Of course, if you are interested in learning Korean, you’ve made a smart choice. The process of learning Korean is no different from learning just about any other language.
Self-Learning Vs. Classes
Step one is to decide if you’d rather try and teach yourself, or take a formal class. There are plenty of audio classes you can purchase or even download for free, and plenty of web sites to use as resources. I don’t think self-learning works in language studies beyond quick travel phrases and the like, to be honest. You need the formality of a class to keep you working consistently on vocabulary and grammar, and you need the interaction with others at your level, at least in the beginning. Plus, web resources and supposed ‘tricks’ a lot of the audio classes hype are of varying quality and effectiveness.
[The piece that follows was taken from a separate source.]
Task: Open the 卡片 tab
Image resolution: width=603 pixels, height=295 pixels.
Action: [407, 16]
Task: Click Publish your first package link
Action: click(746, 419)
Whatever approach you take for the vocabulary and grammar acquisition, you’re best practice when trying to learn a language like Korean is to immerse yourself. Since Korean uses a different alphabet and script than Western languages, you can’t really use reading material to learn to speak Korean, but you can listen to Korean music and radio programs, and watch television programs in Korean. Do this as much as possible, and try to continuously pay attention and try to understand what’s being said.
Find a Partner or Two
The absolute best way to develop your understanding of Korean would be to find someone to practice with. A native speaker who also speaks your own native tongue would be good, but anyone who is studying the language as well would be fine. Often there are language clubs and other groups you can join, where you meet to speak Korean and practice on each other. If you’re taking a class, you can often form one of these clubs from your fellow students. Speaking the language will reinforce your lessons and get you comfortable with speaking the language quickly.
If possible, once you’ve gotten a working knowledge of Korean – go to Korea! Spending even a few days in the country and speaking only Korean will not only be great practice, but you might learn a few things you’re doing wrong when you’re gently corrected by the Koreans themselves! Tell everyone you’re learning the language so they know you’re open to advice.